Details
Albert Einstein (1879-1955).

Autograph letter signed (‘A. Einstein’) to Otto Juliusburger, Princeton, 13 January 1943.

In German. One page, 277 x 213mm (four light brown spots). Envelope. Provenance: Stargardt, 4 July 2000, lot 521 (part of lot).

It is this searching after what is hidden that keeps one upright in this inhuman world: on Schopenhauer, the enduring value of scientific reflection and his continuing labours on Unified Field Theory. Einstein is ‘toiling away the whole time with my old problem [the Unified Field Theory]. I have found very natural equations of the spatial properties, but cannot interpret them so far as to know if there is anything in it or not. This is how abstract science has become!’. At the opening of the letter, Einstein expresses his delight at a letter and a poem from his old friend: but he is particularly pleased to hear that Juliusburger is ‘busy with your old problems. I was completely unaware that you had pursued independent research in anatomical and morphological fields. It is this searching after what is hidden that keeps one upright in this inhuman world of humanity’ ('in dieser unmenschlichen Menschenwelt'). Einstein is zealously reading Schopenhauer (on whom Juliusburger was an authority) in his leisure hours: ‘Whether he finds the truth, or is wrong, he is always original and perceptive and above all honest.

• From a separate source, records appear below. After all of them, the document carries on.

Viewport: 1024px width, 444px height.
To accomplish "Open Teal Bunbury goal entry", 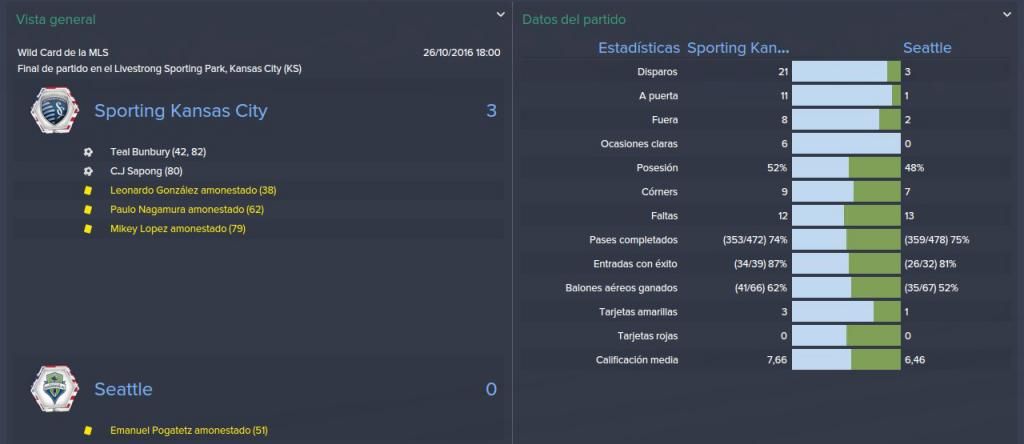I will (x=159, y=151).
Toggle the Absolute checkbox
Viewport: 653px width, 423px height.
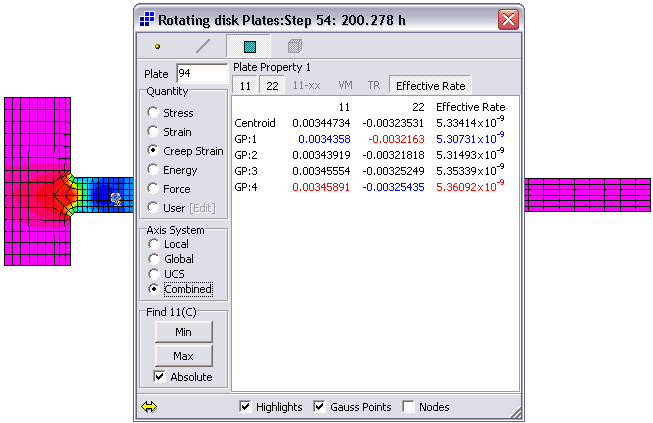click(159, 377)
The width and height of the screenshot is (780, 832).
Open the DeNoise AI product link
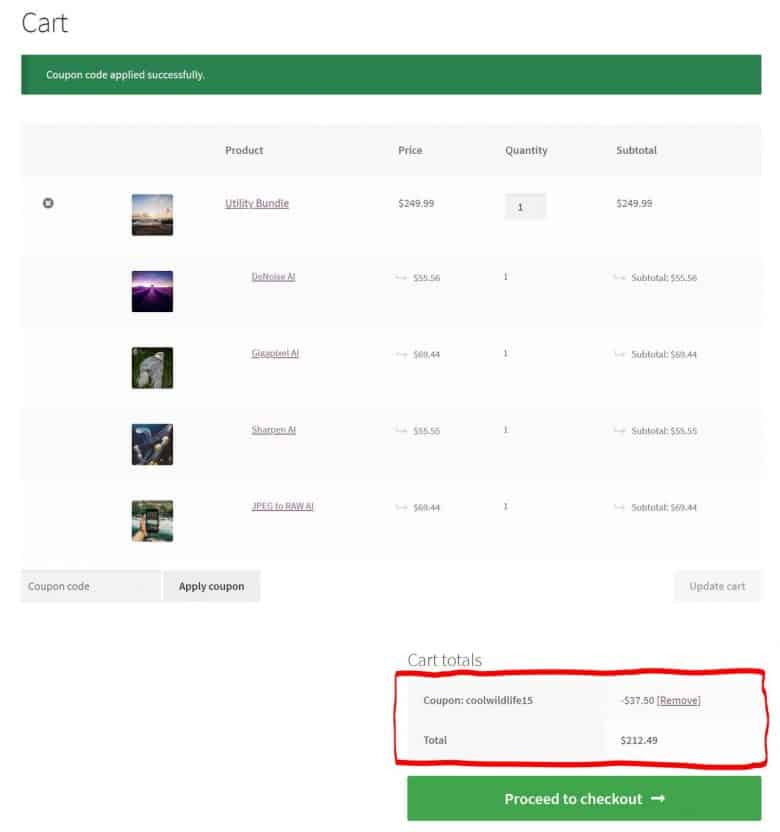[x=273, y=277]
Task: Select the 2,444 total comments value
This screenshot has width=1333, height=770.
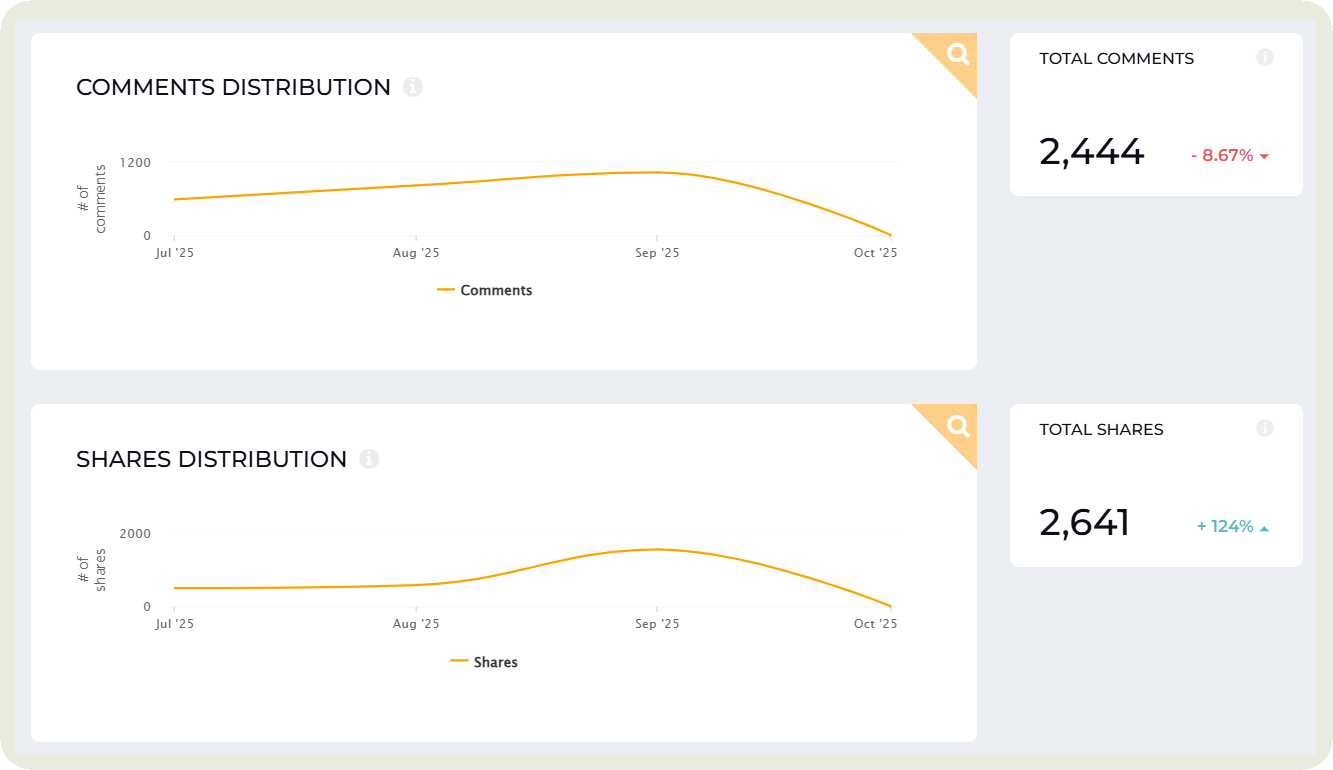Action: coord(1091,152)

It is remarkable that such a penetrating mind could believe a priori in sensory perception, even though he knew well the empirical roots of our spatial judgments and their intellectual construction’. In this area and in that of ‘the a priori of logical forms’, Einstein sees him as in the shadow of Kant. Above all, Einstein admires how Schopenhauer brings out the essential in every subject, rather than ‘losing it in scholarly crevasses’ like almost all contemporary philosophers, even Bertrand Russell. The letter concludes with a hope that ‘the outrageous crime of the Germans will soon be atoned for’: his hopes are mostly in the Russians – Einstein expresses his mistrust of the capitalist motivations of the other Allies.

Otto Juliusburger (1867-1952) was a distinguished psychiatrist and philosopher, who had been a close friend of Einstein’s in Berlin since the years of the First World War. He had emigrated to New York as late as 1941.